The Sears Christmas Catalog

I was lucky enough to have two things going for me as I was growing up:  (1) I was raised in Chicago in the 1960s (no better place for a kid, but alas times change) and (2) My Dad worked for Sears and got great employee discounts which made Christmas even more fun – at least in the good years.

Chicago in the 1960s meant all day field trips from school to some of the coolest places on the planet, at least from a young boy’s perspective.   Places like the Museum of Science and Industry with all those buttons to push and make things go.   Not to mention the underground coal mine and a German U-Boat.

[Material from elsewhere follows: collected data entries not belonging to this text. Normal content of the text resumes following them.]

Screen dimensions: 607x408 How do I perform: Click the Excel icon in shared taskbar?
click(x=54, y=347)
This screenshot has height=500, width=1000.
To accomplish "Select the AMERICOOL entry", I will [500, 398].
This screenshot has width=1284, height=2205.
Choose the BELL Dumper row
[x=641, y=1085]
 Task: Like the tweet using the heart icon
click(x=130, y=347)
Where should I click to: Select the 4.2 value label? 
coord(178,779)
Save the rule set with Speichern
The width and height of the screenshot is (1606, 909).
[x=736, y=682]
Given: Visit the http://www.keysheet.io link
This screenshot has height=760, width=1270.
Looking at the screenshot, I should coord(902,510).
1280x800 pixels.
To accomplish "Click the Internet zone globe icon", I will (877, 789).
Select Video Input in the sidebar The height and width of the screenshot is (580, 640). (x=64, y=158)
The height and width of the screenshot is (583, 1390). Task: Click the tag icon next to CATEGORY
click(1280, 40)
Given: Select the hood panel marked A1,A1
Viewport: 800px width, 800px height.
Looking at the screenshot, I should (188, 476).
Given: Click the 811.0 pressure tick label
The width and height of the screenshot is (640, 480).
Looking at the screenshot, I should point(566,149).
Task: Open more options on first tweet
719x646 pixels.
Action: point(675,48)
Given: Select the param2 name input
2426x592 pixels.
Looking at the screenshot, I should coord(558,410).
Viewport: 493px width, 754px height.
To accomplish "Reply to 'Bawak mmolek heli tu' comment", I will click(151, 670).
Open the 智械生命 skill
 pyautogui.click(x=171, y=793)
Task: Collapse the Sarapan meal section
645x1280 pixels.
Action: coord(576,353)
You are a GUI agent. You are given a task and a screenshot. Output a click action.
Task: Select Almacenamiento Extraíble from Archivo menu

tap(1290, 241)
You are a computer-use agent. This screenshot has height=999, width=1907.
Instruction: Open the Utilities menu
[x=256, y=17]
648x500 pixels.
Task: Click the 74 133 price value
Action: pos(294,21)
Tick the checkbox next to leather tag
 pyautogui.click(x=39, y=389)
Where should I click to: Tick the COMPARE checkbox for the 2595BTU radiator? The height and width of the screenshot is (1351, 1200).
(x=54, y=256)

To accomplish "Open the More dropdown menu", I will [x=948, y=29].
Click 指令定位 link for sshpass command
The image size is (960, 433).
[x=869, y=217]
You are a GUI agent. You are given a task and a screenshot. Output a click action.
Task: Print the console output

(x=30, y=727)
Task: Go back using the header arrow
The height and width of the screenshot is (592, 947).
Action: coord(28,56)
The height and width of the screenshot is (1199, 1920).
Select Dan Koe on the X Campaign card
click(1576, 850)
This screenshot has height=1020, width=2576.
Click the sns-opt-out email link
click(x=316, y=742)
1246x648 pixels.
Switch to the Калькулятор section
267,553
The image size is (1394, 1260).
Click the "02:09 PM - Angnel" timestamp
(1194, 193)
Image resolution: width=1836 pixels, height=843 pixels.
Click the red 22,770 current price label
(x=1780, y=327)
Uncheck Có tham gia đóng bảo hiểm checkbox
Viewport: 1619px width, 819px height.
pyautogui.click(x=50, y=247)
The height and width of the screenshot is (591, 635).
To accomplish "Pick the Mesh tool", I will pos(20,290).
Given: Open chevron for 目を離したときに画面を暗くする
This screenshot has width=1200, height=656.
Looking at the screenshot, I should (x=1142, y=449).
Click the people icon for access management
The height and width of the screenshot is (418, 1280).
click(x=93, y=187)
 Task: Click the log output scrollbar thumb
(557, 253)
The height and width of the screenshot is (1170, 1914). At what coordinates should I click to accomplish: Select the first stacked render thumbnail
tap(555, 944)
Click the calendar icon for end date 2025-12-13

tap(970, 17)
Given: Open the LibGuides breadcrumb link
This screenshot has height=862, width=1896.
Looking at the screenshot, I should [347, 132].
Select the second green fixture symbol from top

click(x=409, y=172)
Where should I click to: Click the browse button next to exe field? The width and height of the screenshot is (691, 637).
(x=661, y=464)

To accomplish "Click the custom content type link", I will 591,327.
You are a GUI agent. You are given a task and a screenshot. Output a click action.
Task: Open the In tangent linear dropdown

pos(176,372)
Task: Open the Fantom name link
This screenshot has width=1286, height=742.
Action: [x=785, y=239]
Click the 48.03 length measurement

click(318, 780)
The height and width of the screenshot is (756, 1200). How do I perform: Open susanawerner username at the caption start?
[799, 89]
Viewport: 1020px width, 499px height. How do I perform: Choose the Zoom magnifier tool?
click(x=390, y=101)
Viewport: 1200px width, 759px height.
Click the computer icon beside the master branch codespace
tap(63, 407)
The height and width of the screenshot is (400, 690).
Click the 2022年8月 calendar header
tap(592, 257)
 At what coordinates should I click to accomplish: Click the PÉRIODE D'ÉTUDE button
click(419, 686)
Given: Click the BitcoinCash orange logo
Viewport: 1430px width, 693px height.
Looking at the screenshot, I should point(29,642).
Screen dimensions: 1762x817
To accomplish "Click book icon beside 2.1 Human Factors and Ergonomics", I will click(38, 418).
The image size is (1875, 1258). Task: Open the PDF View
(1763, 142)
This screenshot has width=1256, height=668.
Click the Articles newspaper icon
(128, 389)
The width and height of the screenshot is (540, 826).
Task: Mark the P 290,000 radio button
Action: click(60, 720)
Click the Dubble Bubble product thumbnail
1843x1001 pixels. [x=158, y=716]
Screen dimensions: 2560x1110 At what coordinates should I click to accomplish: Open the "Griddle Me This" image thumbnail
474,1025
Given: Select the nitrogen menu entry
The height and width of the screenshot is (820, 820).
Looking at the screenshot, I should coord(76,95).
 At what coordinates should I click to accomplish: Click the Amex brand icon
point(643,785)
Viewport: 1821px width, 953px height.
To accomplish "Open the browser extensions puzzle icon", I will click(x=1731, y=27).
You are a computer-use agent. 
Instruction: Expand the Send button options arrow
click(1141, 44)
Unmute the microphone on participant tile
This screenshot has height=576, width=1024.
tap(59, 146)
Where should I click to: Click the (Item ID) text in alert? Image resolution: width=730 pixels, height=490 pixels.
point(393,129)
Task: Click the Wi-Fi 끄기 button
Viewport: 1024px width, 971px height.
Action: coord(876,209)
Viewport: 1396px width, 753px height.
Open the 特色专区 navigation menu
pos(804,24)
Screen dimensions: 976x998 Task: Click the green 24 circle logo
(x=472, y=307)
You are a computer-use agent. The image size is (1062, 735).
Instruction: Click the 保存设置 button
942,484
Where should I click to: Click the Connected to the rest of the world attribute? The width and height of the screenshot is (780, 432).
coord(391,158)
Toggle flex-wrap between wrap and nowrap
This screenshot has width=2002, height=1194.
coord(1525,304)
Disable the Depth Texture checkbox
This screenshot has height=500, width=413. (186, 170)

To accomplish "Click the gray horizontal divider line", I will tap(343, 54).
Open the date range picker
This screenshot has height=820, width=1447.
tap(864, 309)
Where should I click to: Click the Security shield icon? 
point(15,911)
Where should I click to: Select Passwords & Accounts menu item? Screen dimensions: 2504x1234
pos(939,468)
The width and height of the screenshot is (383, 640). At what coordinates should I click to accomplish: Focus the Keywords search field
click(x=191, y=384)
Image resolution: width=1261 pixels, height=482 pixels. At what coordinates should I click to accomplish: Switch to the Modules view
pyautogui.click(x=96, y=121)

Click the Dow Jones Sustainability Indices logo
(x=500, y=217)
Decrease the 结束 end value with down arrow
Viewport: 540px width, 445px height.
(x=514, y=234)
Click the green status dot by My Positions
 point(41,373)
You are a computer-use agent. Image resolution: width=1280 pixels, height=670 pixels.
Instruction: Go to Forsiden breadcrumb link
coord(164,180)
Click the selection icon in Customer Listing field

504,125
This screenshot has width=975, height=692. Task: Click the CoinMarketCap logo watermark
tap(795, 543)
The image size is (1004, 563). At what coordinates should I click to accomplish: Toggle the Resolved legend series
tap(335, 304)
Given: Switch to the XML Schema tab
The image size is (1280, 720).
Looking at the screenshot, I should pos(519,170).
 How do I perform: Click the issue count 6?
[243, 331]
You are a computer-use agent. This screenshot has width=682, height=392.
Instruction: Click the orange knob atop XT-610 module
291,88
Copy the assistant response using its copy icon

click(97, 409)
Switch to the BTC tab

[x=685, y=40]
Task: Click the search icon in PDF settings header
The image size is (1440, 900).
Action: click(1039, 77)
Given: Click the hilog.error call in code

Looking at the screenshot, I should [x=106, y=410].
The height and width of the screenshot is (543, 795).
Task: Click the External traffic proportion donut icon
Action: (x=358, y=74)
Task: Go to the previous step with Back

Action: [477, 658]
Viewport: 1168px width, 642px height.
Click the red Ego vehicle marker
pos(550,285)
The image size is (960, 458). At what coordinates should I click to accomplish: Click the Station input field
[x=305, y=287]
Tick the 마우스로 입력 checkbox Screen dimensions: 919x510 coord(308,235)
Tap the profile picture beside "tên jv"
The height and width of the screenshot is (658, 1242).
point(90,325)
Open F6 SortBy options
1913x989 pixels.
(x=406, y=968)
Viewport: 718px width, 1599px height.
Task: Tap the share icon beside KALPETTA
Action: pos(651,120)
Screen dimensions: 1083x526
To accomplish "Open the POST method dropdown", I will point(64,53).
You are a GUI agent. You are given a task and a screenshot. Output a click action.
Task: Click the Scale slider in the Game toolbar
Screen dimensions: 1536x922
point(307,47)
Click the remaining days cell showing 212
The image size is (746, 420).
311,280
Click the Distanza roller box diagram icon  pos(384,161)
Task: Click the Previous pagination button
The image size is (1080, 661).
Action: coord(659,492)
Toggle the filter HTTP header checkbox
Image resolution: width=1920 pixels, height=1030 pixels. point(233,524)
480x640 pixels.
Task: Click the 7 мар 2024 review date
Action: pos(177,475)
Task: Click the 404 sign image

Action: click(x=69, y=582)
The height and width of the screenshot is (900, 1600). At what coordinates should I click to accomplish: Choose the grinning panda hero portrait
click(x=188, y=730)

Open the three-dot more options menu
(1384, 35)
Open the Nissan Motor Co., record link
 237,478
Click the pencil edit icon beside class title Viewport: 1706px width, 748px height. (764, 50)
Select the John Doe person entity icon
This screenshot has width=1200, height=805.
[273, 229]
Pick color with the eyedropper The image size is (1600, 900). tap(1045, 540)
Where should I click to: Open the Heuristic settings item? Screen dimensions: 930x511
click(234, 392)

Chicago was also home to Bozo the Clown and the Riverview Amusement Park near the Chicago River.   It died in 1967 like so many of the old amusement parks, a result of gangs and crime in and around the park which (unlike Disneyland) had no admission charge. 

Although you likely didn’t live in Chicago at that time, one thing I can say for sure is that if you were a kld in the 1960s at one time or another you got your hands on the Sears Christmas Catalog.  And, hopefully the catalog arrived a few weeks before Christmas so you could sit on the living room floor and mark your favorites (not so surreptitiously) so your parents would know – or pass along to the guy with the white beard at the Department Store.

In the catalog was nothing less than the lives and dreams of boys and girls during a time when America seemed a little more innocent and more in control of itself, if only the visible part that kids see.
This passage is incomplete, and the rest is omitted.